Die dient unter anderem dazu, die Preise der DiGAs im ersten Jahr des Fast-Tracks etwas einzuhegen. In diesem Zeitraum dürfen die Hersteller nämlich, ähnlich wie beim pharmazeutischen G-BA-Prozess, die Preise „frei“ festlegen. Völlig beliebig soll das nicht sein, dafür die Rahmenvereinbarung. Die endgültige Preisverhandlung zwischen GKV Spitzenverband und dem jeweiligen Hersteller erfolgt nach einem Jahr, wenn ein positiver Versorgungseffekt nachgewiesen ist. Einigen sich beide Seiten nicht, gibt es eine Schiedsstelle aus GKV Spitzenverband und Herstellerverbänden.
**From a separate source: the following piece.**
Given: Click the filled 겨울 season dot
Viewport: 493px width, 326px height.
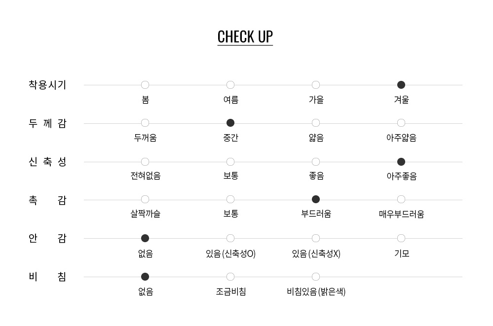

Nutzennachweis: Minimum retrospektive Studie
Eine der großen Fragen im Zusammenhang mit der DiGA-Listung beim BfArM war immer die des Nutzennachweises. Hier verschaffen DiGA-RV und der BfArM Leitfaden jetzt mehr Klarheit. Ein in Stein gegossenes Evidenzmodell gibt es nicht. Denkbar sind demnach viele verschiedene Arten von vergleichenden Studien in Abhängigkeit von der jeweiligen Anwendung und klinischen Situation. Minimum sei eine retrospektive Studie, und auch intraindividuelle Vorher-Nachher-Vergleiche seien denkbar, so Matenaar. Sie machte aber auch deutlich, dass nichts gegen prospektive oder randomisierte Studien spreche.
Das BfArM bekommt hier sehr viel Macht, denn die Behörde ist es letztlich, die den Studienplan jeder DiGA genehmigen und für verbindlich erklären muss. Gewünscht sind primär quantitative Endpunkte, also statistische Auswertungen von Morbiditäts-/Mortalitätsdaten oder quantitativ auswertbare, validierte Fragebögen zu Lebensqualität, Symptomen oder Adhärenz. Nicht ausreichend seien strukturierte Interviews mit interpretativer Auswertung, so Lauer. Diagnostische DiGAs benötigten außerdem zusätzlich zur vergleichenden Studie eine diagnostische Teststudie, die Rückschlüsse aud Sensitivität und Spezifität erlaube. Dies gelte auch, wenn die DiGA mit bereits validierten Fragebögen arbeite.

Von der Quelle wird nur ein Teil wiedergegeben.